In subpoint III-A Hinsley asserts that during argument at the punishment stage of the trial the prosecutor improperly referred to him as a “thug.” Appellant’s objection to the term “thug” was sustained, the jury was instructed to disregard, and appellant’s motion for mistrial was overruled.

In subpoint III-B Hinsley asserts that during argument at the punishment stage of the trial the prosecutor improperly argued that complainant, M_ A S_, had been “sentenced to life in prison.” Appellant’s objection to the phrase was sustained, the jury was instructed to disregard, and appellant’s motion for a mistrial was overruled.

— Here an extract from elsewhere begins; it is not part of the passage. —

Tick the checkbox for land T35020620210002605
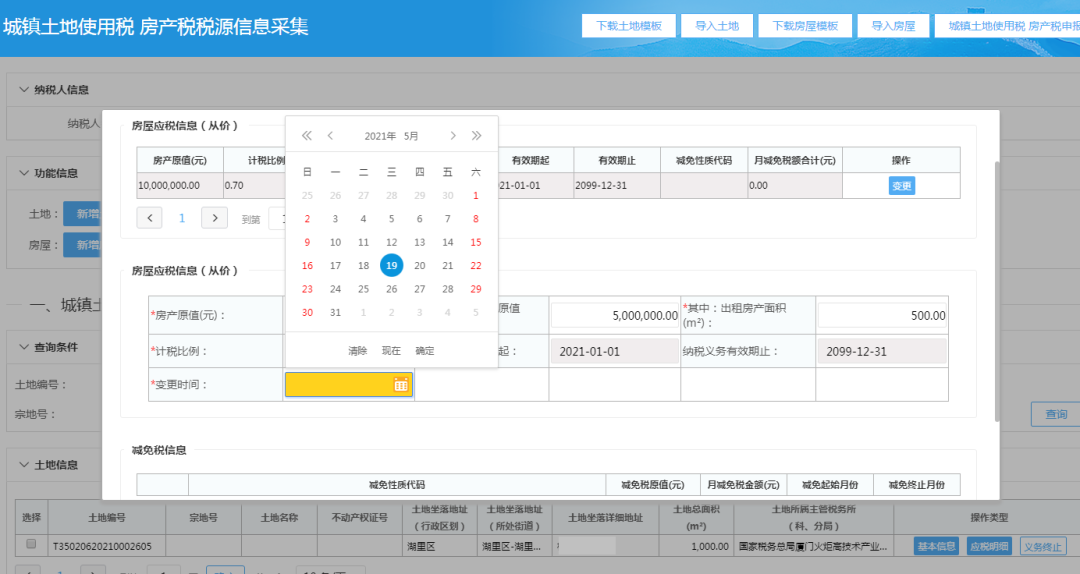1080x574 pixels. point(31,544)
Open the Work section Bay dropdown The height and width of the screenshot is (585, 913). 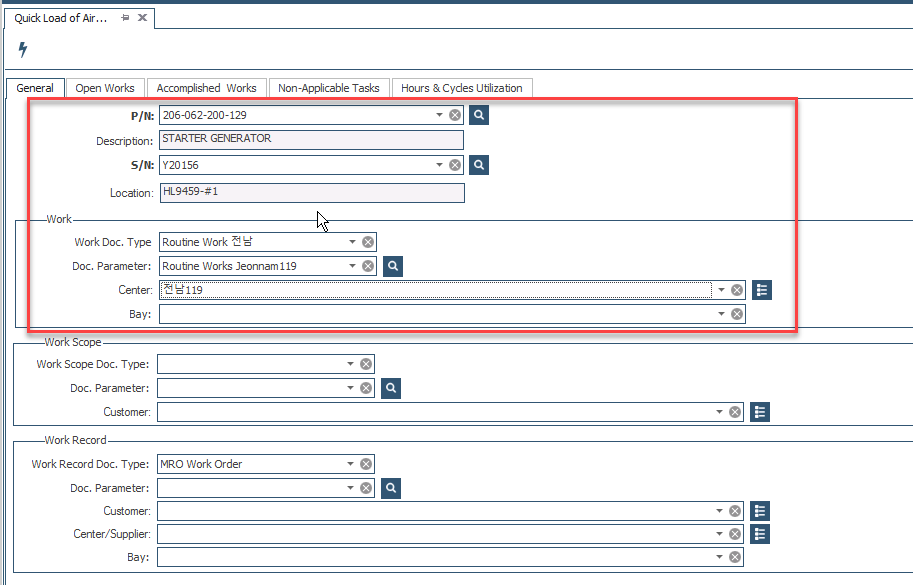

Any injury from improper jury argument is obviated when the court instructs the jury to disregard the argument, unless the remark is so inflammatory that its prejudicial effect cannot reasonably be removed by such an admonishment. See Brown v. State, 692 S.W.2d 497, 502 (Tex.Crim.App.1985). We have examined the record in this light and hold that the arguments complained of by appellant were not so prejudicial. The trial court’s instruction to disregard was sufficient to remove any harmful effect. Hinsley’s point of error III-A and III-B are overruled.

The judgment of the trial court is affirmed.